## Исходный текст
::::

Пишу Тебе очертя голову, не зная, как Ты получаешь письма. Беспокоюсь об этом. Сегодня – два твоих письма, боже мой, какие небывалые, несказанные слова! Я совершенно окружен излучинами Твоего сердца, думаю о том, когда мы увидимся, упрекаю себя за вчерашнее. Кажется, у меня до сих пор жар – придется ждать. Наконец-то у Тебя озарены глубины Твоей души. Я думал, что туда, в загадочную для меня область, в мое несбыточное, не проникнут мои лучи при всем их пылании. Но здесь, очевидно, судьба, дело какого-то светозарного бога, ангела, благосклонного ко мне. Здесь завязываются узлы каких-то заранее предначертанных целей, как у Ап. Григорьева:

Да, я знаю, что с ТобоюСвязан я душой.Между вечностью и мноюВстанет образ Твой.

«Знаю только одно, что безумно люблю» <Вл. Соловьев>. Это и есть моя вечность, моя углубленная стихия, последняя цель, с которой издавна связывалось все происшедшее в моей жизни. Сегодня у меня нет слов, я предпочел бы петь. Написал хорошие стихи, но теперь не пошлю их Тебе. Они совсем другого типа – из Достоевского, и такие христианские, какие я только мог написать под Твоим влиянием. Часто я хочу теперь всех простить. То, что в прошлом году воспринималось с болью и ожесточением, теперь чище и светлее. Из сердца поднимаются такие упругие и сильные стебли, что часто кажется, будто я стою на пороге всерадостного познания – и хочу говорить: «Приидите ко мне вси труждающиеся и обремененнии – и Аз упокою вы. Ибо бремя Мое легко» <из Евангелия от Матфея, XI, 28, 30>. Жизнь светлая, легкая, прекрасная. К счастью, мы переходим из эпохи чеховских отчаяний в другую, более положительную: «мы отдохнем». И это правда, потому что есть от чего отдыхать: перешли же весь сумрак, близимся к утру. Чего только не было – и романтизм, и скептицизм, и декаденты, и «две бездны». Я ведь не декадент, это напрасно думают. Я позже декадентов. Но, чтобы мне выйти из декадентства современного мне, затягивавшего меня бесформенностью и беспринципностью, нужно было волею Божиею встретить то пленительное, сладостное и великое, что заключено в Тебе. И открылось дремавшее сердце. В Тебе – все спасение от отчаянья, потому что непрестанно можно черпать из живого родника, неиссякающего, неутомимого. Ты нужна мне, как религия. Чувствую, что все, что будет еще когда-нибудь нужно, я найду в Тебе. «Сияй же, указывай путь, веди к недоступному счастью того, кто надежды не знал». Прости, что все цитирую чужих. Но мне надо песен, когда около нет Тебя, воплощенной песни моего духа.

::::

## Фрагменты данных
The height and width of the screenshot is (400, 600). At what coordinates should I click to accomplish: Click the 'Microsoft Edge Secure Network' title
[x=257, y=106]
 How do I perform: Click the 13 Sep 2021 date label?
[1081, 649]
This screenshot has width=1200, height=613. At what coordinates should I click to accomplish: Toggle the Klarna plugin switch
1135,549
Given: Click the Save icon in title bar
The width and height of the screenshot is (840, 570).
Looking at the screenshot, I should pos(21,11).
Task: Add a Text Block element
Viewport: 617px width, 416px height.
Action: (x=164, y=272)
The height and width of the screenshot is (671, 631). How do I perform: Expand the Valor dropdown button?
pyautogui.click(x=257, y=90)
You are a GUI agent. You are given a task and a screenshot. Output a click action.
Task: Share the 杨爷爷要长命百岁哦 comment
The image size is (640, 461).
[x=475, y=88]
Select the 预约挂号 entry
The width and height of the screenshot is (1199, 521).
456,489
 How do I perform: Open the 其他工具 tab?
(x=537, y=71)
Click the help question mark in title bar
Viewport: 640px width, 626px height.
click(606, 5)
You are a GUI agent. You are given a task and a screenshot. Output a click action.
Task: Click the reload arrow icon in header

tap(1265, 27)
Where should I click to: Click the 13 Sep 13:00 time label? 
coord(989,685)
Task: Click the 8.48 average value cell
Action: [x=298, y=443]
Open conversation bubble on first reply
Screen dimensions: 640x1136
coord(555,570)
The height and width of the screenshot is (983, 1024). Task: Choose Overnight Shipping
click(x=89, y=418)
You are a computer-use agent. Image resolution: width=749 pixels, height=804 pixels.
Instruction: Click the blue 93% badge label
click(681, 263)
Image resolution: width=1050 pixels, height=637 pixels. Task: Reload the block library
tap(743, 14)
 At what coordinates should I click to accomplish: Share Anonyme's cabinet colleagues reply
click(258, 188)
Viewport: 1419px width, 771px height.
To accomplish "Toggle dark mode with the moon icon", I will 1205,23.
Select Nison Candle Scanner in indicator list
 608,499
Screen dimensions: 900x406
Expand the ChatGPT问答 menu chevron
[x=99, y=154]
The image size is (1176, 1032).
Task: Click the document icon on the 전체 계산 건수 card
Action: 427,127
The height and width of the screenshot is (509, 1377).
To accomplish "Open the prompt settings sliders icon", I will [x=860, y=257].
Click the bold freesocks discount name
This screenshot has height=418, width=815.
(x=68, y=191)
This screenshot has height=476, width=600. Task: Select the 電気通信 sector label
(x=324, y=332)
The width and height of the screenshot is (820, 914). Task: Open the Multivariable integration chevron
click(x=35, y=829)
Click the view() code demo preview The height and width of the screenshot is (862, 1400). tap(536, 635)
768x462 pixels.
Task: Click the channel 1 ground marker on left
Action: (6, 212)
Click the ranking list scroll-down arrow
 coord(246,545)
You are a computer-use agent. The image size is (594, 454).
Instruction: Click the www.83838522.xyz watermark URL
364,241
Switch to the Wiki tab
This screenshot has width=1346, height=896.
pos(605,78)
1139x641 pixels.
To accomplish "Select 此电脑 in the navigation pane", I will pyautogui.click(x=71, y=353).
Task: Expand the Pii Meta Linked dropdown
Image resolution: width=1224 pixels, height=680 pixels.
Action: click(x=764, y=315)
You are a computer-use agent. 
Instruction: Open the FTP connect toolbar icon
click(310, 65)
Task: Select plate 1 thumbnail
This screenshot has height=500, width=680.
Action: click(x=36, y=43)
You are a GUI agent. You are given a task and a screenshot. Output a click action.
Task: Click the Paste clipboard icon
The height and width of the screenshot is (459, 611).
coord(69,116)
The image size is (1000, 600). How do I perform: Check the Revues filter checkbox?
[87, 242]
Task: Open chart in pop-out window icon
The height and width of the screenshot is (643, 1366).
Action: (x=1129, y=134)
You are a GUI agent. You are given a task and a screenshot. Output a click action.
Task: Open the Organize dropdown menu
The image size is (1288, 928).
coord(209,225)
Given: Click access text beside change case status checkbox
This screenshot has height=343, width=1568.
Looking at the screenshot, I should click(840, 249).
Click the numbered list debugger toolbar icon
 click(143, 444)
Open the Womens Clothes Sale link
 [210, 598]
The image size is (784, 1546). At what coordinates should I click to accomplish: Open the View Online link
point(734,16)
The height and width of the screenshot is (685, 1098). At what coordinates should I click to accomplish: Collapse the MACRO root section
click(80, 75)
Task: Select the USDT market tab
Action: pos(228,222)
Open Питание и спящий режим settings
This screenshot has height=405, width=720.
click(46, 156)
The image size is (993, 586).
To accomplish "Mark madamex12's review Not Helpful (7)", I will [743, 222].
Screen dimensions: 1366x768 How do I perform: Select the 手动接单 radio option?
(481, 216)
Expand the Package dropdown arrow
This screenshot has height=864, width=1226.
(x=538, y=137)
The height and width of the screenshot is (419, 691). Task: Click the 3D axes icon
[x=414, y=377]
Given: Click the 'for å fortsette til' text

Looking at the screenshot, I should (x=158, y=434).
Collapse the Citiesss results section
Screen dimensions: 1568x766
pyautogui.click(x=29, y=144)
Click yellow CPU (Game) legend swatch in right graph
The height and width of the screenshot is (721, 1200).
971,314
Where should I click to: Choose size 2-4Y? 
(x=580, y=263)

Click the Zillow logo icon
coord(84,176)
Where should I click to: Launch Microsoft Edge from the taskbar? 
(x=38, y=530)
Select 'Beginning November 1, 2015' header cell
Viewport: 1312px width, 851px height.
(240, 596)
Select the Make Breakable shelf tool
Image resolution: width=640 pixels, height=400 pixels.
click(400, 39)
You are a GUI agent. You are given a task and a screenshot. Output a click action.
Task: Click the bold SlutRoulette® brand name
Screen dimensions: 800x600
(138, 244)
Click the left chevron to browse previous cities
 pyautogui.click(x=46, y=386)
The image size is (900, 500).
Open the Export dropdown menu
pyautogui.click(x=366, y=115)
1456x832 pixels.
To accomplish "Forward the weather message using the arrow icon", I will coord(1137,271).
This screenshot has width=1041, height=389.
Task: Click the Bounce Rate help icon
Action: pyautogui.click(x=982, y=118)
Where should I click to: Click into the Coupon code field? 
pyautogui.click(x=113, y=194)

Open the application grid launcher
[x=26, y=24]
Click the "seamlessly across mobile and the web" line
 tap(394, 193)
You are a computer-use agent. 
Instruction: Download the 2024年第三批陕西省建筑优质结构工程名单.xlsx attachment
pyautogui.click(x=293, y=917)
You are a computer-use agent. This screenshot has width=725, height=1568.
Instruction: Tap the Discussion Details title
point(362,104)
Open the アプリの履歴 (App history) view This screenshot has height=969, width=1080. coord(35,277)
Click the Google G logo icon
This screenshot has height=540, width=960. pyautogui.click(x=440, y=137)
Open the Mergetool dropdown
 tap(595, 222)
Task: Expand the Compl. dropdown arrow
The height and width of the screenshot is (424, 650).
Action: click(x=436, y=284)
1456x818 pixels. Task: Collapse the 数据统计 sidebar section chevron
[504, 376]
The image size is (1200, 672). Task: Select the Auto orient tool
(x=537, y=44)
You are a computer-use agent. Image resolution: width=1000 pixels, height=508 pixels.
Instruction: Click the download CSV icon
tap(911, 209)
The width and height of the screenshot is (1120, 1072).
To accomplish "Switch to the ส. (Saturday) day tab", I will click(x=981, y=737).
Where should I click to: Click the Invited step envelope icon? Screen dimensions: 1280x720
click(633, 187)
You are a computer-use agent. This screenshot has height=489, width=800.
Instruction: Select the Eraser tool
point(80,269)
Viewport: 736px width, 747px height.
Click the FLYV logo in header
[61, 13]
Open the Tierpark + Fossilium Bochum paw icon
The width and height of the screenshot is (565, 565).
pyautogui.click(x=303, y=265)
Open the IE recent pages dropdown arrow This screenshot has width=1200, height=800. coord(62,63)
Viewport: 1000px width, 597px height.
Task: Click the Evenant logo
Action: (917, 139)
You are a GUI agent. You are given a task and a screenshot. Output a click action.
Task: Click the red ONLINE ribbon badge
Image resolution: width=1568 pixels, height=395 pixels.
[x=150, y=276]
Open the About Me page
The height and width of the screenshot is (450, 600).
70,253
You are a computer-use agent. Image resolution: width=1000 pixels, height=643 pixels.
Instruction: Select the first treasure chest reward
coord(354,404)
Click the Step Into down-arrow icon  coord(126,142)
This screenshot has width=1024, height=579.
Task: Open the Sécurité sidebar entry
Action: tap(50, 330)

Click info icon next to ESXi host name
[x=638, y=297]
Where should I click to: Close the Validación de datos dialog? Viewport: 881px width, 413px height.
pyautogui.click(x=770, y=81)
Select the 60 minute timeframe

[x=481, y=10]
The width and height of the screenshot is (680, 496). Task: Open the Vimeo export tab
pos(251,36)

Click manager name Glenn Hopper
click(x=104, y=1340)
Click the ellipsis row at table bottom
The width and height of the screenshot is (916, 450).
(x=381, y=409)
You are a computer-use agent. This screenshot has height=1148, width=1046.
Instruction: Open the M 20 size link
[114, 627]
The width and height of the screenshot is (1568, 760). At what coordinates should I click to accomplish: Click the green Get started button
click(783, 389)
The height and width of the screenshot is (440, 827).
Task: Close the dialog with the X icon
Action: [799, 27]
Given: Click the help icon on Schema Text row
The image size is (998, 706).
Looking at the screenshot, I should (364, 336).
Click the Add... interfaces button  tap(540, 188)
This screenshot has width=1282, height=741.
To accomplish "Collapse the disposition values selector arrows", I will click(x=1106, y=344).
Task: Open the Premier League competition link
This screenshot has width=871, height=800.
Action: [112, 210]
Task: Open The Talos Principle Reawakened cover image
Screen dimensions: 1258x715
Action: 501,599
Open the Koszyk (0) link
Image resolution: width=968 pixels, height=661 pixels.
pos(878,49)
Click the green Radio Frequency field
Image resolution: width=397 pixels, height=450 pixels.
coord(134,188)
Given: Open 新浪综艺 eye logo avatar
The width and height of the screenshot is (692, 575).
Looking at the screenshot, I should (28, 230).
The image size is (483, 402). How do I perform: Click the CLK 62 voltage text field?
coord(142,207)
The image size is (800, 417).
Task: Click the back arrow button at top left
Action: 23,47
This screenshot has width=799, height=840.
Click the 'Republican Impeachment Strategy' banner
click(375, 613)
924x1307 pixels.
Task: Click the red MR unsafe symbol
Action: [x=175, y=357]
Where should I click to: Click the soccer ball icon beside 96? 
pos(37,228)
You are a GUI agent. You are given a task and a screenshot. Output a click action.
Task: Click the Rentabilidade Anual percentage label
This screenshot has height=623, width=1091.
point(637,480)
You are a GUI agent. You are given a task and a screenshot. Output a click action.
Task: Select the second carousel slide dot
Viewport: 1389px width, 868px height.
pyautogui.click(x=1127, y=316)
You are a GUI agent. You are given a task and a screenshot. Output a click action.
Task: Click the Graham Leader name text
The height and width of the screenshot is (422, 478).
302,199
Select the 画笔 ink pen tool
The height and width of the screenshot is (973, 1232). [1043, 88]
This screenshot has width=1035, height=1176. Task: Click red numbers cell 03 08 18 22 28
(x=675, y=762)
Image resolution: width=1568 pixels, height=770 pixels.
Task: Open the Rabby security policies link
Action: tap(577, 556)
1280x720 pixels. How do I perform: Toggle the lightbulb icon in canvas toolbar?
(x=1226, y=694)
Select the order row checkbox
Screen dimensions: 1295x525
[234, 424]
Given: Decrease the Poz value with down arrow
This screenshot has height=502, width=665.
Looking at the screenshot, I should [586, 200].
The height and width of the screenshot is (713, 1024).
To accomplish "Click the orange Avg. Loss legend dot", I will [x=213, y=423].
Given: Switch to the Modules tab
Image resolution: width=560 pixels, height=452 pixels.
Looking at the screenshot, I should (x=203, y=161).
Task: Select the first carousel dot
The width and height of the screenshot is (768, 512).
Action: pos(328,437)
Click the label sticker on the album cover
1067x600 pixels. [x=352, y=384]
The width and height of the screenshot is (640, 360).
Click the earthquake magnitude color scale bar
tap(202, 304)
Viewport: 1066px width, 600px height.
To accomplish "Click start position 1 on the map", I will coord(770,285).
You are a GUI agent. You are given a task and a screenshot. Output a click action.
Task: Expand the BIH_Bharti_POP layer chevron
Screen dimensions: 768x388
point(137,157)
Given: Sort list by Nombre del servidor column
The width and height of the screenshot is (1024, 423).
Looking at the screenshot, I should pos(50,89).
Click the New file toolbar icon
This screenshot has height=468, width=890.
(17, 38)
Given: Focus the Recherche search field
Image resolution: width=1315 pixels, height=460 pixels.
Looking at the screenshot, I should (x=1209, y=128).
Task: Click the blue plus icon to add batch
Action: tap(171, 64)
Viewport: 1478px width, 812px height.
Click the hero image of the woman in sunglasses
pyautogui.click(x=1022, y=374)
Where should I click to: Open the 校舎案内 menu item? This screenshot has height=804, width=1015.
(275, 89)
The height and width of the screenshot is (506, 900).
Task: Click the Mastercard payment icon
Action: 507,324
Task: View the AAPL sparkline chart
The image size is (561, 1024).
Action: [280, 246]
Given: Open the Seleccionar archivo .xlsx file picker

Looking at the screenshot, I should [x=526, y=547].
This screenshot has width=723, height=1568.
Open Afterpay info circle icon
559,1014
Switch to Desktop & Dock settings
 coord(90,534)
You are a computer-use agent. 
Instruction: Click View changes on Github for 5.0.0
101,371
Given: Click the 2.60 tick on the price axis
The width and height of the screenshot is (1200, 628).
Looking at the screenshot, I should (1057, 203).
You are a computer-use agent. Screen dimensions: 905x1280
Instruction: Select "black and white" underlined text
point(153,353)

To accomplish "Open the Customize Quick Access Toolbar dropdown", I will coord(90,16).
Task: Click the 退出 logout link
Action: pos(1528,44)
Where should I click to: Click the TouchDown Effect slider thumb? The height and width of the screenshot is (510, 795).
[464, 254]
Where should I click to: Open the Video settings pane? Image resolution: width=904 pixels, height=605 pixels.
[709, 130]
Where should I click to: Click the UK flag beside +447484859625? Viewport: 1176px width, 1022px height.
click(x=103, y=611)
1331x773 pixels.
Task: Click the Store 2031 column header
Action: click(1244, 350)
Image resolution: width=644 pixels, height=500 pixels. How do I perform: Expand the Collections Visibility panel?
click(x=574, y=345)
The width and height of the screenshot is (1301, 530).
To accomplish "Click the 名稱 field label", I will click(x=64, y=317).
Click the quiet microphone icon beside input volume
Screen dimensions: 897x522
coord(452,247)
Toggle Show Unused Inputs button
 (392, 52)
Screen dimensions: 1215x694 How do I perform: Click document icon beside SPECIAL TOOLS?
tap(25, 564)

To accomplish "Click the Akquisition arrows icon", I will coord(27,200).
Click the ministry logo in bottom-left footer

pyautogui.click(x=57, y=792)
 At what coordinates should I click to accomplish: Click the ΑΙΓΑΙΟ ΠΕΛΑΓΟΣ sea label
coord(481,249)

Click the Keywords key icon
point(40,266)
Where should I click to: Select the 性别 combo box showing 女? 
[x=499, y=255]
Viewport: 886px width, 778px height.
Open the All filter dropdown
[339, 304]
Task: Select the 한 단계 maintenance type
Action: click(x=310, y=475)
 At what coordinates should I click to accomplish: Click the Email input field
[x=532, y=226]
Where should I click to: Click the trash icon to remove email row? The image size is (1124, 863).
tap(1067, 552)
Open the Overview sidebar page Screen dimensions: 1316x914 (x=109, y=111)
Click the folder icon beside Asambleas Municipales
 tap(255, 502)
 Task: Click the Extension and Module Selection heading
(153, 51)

::::

## Задание 1
Кем, согласно письму, автор себя не считает?
## Задание 2
Что перечислено в письме после слов «Чего только не было»? Назовите всё.
## Задание 3
Обновите фрагмент письма, заменив «жар» на «озноб». Начните с места, где стоит «Пишу Тебе очертя», и закончите после «мноюВстанет образ Твой.».
Пункты взяты из другого источника и с письмом не связаны.

## Ожидаемый ответ 1
Декадентом.

## Ожидаемый ответ 2
Романтизм, скептицизм, декаденты, «две бездны».

## Ожидаемый ответ 3
Пишу Тебе очертя голову, не зная, как Ты получаешь письма. Беспокоюсь об этом. Сегодня – два твоих письма, боже мой, какие небывалые, несказанные слова! Я совершенно окружен излучинами Твоего сердца, думаю о том, когда мы увидимся, упрекаю себя за вчерашнее. Кажется, у меня до сих пор озноб – придется ждать. Наконец-то у Тебя озарены глубины Твоей души. Я думал, что туда, в загадочную для меня область, в мое несбыточное, не проникнут мои лучи при всем их пылании. Но здесь, очевидно, судьба, дело какого-то светозарного бога, ангела, благосклонного ко мне. Здесь завязываются узлы каких-то заранее предначертанных целей, как у Ап. Григорьева:

Да, я знаю, что с ТобоюСвязан я душой.Между вечностью и мноюВстанет образ Твой.